I am reading a book which includes a history of Montel Williams. All of a sudden, the narrative reads: “A freak medical accident during his last year (at the U.S.Naval Academy) ruined Montel’s plans to return to the Marines after graduation. He was one of one hundred seniors who received the wrong dose of an immunization. His severe reaction landed him in the hospital for two and a half weeks and cost him the vision in his left eye.” (From the book, “The Common Thread”). Then, it talks about Montel’s MS!!!!! So, I got on the internet and found an interview with Montel. I am posting this salient part:
WebMD Live Events Transcript
Montel Williams faces challenges everyday in his role as an award-winning talk show host. But none compare with the challenge of living day-to-day with MS – multiple sclerosis. He joined us on March 8 to talk about his fight against MS.
The opinions expressed herein are the guests’ alone and have not been reviewed by a WebMD physician. If you have questions about your health, you should consult your personal physician. This event is meant for informational purposes only.
Welcome to WebMD Live, Montel. Thank you for joining us today. Our audience has a great number of questions for you.
Thank you so much for having me and giving me this opportunity to share what really is my personal journey with MS. I’m hoping the people that are on to ask questions recognize that my book Climbing Higher isn’t just about people who suffer from MS, it’s about people suffering from any chronic deadly illness and the people who love them.
How old were you when you had your first symptom, looking back?
Like so many of us, and I believe the number is somewhere around 45% to 50%, you can check this through your doctor, our initial symptoms are first in the vision or visual acuity. About four months before I graduated from the Naval Academy in 1980, and it just so happened to be coincident with my precommissioning inoculations (before you graduate from the Academy you have to receive all your immunizations to travel around the world), coincident with my diphtheria and typhoid shots, for whatever reason, it triggered my first MS bout. I lost 80% vision in my left eye and was put on medical hold on the military because they thought I would be blind in one eye. My commission was held up when I graduated, because at that moment I was not qualified to become a naval officer.
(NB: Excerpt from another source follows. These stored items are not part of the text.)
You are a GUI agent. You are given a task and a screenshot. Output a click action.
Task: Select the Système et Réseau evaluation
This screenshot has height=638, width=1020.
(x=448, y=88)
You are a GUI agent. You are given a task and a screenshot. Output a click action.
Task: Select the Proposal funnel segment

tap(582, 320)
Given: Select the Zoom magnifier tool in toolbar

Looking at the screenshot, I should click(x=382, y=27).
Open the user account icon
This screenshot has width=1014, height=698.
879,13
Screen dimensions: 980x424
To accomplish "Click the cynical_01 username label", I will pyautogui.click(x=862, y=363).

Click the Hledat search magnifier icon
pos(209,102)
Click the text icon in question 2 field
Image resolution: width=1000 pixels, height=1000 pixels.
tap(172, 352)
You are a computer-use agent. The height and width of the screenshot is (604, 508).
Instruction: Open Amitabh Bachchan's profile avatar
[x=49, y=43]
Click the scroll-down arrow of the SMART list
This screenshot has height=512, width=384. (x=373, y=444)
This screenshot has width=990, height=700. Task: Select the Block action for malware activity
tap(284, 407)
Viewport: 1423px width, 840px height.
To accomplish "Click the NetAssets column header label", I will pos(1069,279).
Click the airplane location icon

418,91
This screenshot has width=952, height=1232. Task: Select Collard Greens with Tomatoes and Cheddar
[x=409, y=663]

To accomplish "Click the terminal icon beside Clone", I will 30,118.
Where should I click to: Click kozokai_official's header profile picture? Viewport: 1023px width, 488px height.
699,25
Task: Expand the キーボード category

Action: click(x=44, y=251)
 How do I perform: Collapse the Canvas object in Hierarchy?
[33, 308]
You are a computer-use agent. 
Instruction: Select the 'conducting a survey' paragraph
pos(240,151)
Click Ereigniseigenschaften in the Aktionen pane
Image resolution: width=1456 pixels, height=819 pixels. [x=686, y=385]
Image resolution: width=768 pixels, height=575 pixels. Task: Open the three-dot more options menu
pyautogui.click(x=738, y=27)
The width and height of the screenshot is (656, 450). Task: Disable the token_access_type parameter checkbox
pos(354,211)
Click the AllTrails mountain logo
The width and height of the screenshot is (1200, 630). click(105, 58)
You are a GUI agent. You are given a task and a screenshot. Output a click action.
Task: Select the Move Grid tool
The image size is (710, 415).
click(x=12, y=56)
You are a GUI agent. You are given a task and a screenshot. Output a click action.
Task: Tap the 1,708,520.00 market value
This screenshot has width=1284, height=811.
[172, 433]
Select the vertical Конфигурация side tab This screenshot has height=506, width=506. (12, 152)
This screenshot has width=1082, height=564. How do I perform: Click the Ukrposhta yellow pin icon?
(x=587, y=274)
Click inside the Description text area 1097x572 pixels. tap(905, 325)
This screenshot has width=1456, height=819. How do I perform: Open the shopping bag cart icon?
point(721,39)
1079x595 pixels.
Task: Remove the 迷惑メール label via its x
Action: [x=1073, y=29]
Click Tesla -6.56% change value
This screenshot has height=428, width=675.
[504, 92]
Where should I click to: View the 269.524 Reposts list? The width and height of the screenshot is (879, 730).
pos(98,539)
I then saw doctors from the Naval Academy, Walter Reed, Bethesda Naval Hospital and Johns Hopkins, none of whom could determine the etiology of my loss of vision. No one at the time even speculated MS, because if you look back, this was 1980 and back then, the disease was only associated with Caucasian females of northern European descent, and here I was a 22-year-old African-American male and at that point 100% in great shape. MS was the farthest thing from any doctor’s mind.